Anisotropy is ubiquitous in the subsurface. In most cases it is ignored, with the assumption, or hope, being that the effect of anisotropy is small. This is not always the case, and anisotropy can have a strong effect on the observed seismic AVO response. In particular anisotropy related to shale layering fabric (Vertical Transverse Isotropy – VTI) in shales can lead to strong effects on AVO gradient. Calibrating anisotropy models in frontier exploration settings can be difficult given the lack of data; however, empirical approaches such as that of Ryan-Grigor (1998) can be used to get a first estimate of the anisotropic parameters based on the Vp/Vs ratio of the rocks. Once a sensible set of anisotropic model parameters have been defined, an anisotropic reflectivity equation (e.g. Ruger, 1997) can be used to generate anisotropic synthetic gathers. In any case, an anisotropic shale scenario should be included when investigating the seismic response at any prospect. The normal sanity checks should be applied when considering the effects of anisotropy on seismic amplitude: amplitude geometry, reflector terminations, amplitude conformance to structure, etc.

Pore pressure and stress

Another important geological control on the elastic properties of the rocks is the effective stress. This is controlled by the nature of the confining stress, which is dependent on the overburden thickness, the tectonic regime in the basin, and the pressure within the rock pore space. Generally at high pore pressure and low effective stress, the rocks are relatively soft. At low pore pressure and high effective stress, the rocks tend to be relatively stiff. Capturing this effect and including it within the framework is key where high pore pressures are expected. Elevated pore pressure can be one cause of under-compaction, where soft rocks are encountered in the deep section.

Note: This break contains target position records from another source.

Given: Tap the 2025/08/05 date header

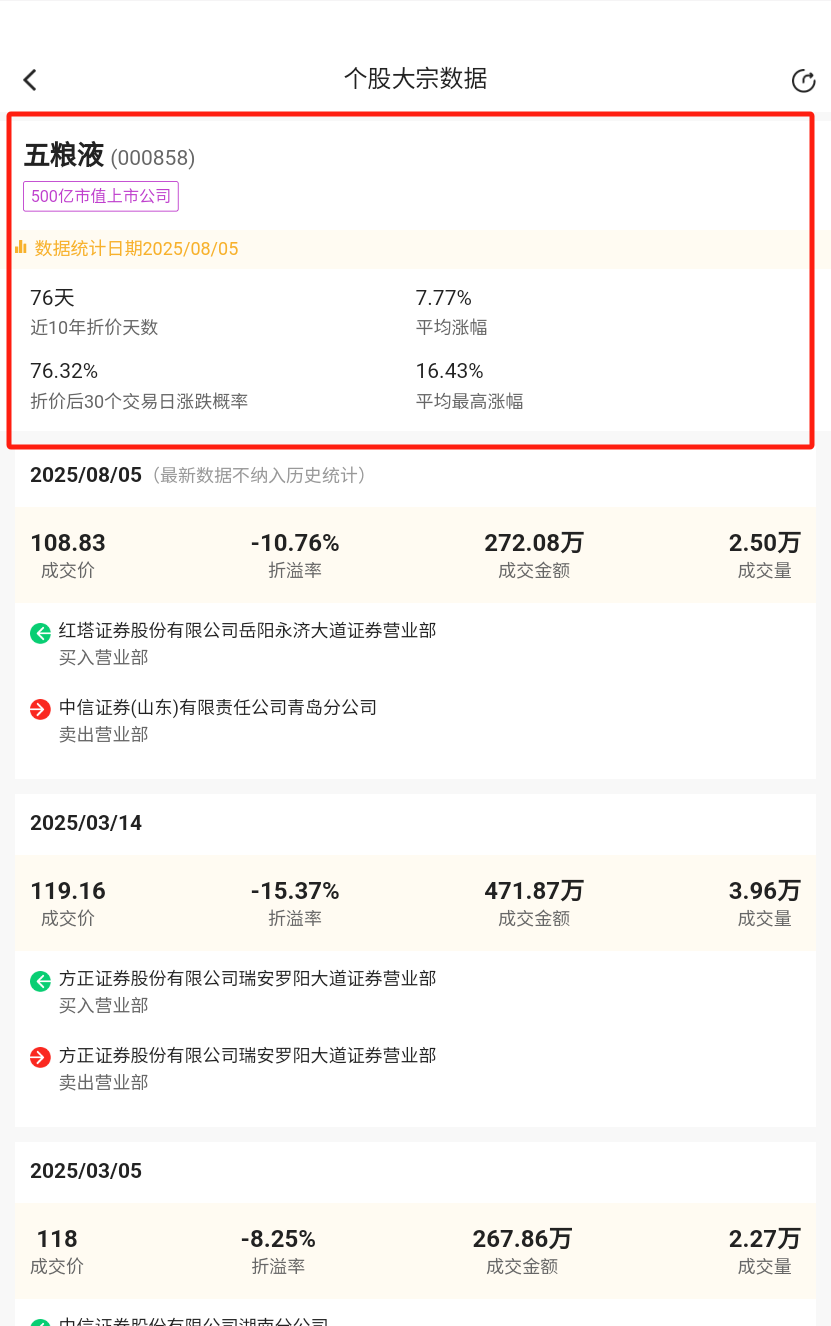Looking at the screenshot, I should click(x=86, y=475).
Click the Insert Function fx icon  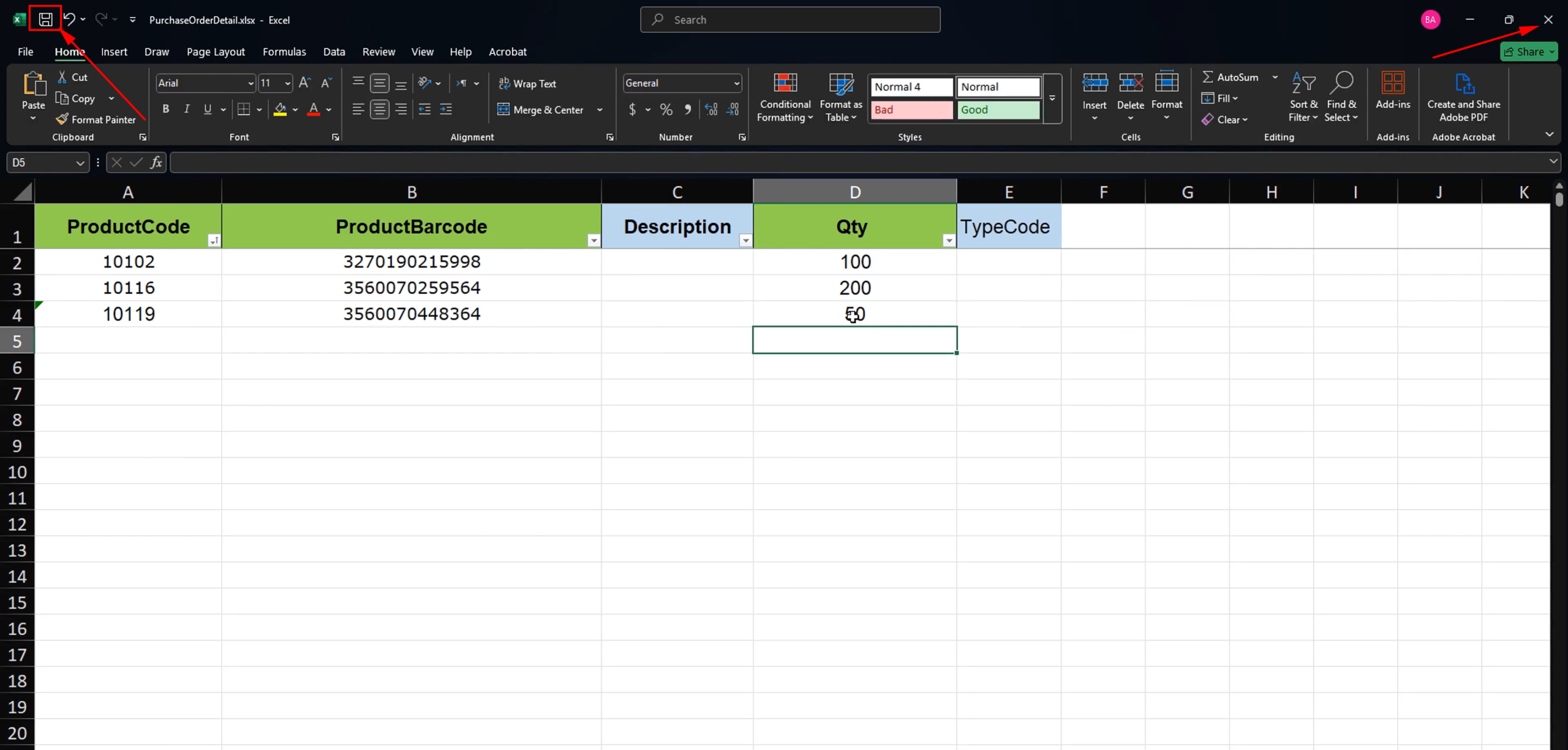156,162
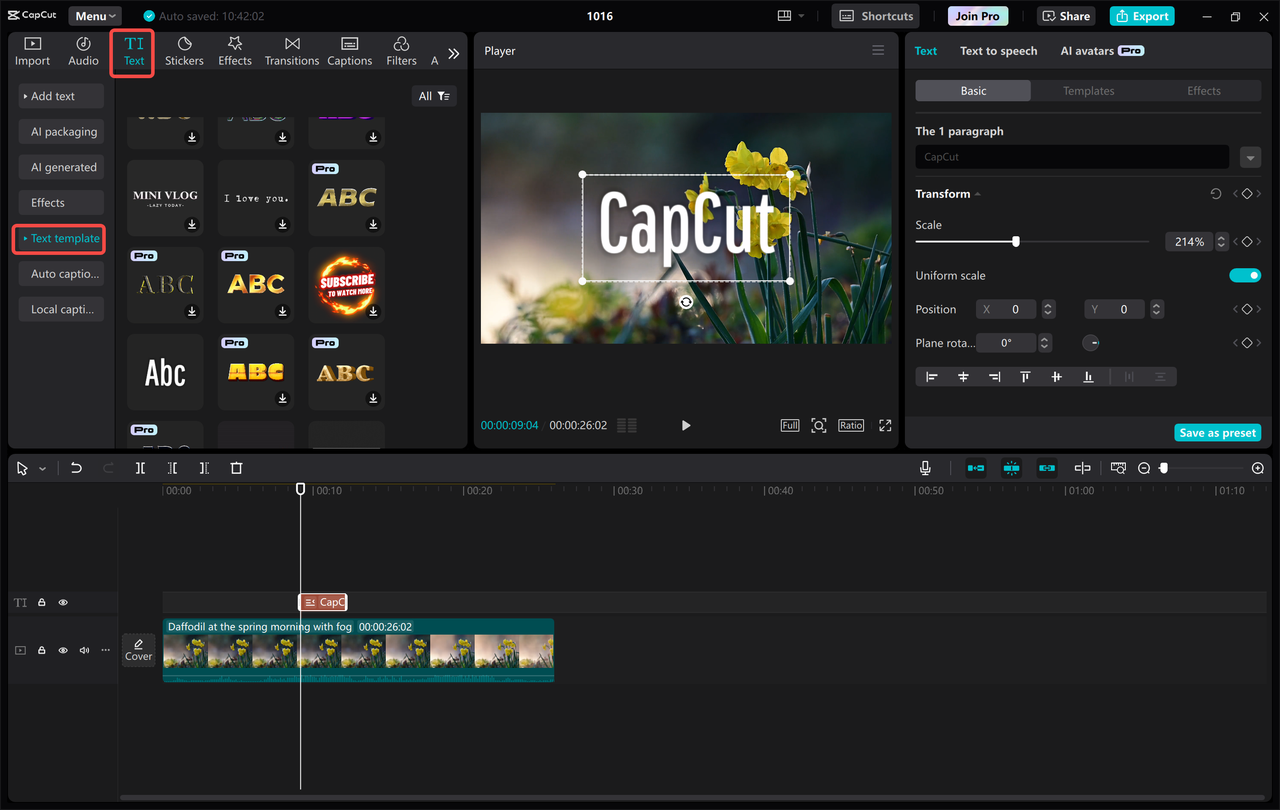Open the Filters panel
The width and height of the screenshot is (1280, 810).
click(x=400, y=50)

Regional Knowledge and Analogues

A note should also be made regarding analogue data. Inclusion of all relevant regional (or supraregional) knowledge is key to the successful construction of a predictive rock physics framework. This data can take the form of offset wells within the basin, publications and reports, and also data from analogous basins. An example is shown in Figure 4, where data from Mid-Norway is used to reinforce the definition of a porosity-burial depth trend for use in the Orphan Basin and Flemish Pass, Atlantic Canada (see Huntbatch, et al., 2016). This allowed an increase in confidence when predicting porosity at a given prospect location in these basins, and allowed for a more robust input into the calibrated rock physics model used to predict the elastic properties of the sandstones.

Fig. 04
Figure 4. Porosity versus burial depth data from Mid-Norway. This basin was considered analogous to those in the 2016 Atlantic Canada study, and the data was used to assist with the definition of the porosity depth trend used in this study. Image taken from the regional rock physics study for offshore Newfoundland and Labrador (http://exploration.nalcorenergy.com/wp-content/uploads/2017/01/RockPhysics.pdf).

Applications and examples

Once the framework has been constructed, it should be validated at the available well penetrations to give confidence in its predictive power. The outputs from such a study have broad uses, from AVO modelling to seismic inversion and beyond.

AVO models

The primary use of the framework in frontier exploration settings will be the prediction of elastic properties at a prospect depth for each facies, and the generation of multiple reflectivity model scenarios that can be used to inform the interpretation of the seismic response. Once elastic properties can be predicted per facies, any number of different geometric models can be generated of varying complexity as required. The spread of responses captured within the framework can also be used to understand the geological uncertainty in interpretation.

Seismic inversion

Other applications of the trends that are generated by the kind of framework described here can include use in seismic inversion. Per-facies trends can be used to provide the low frequency content for seismic inversion, with the framework allowing the extrapolation of these trends away from well control. A good example of this is shown by Somoza et al., 2015.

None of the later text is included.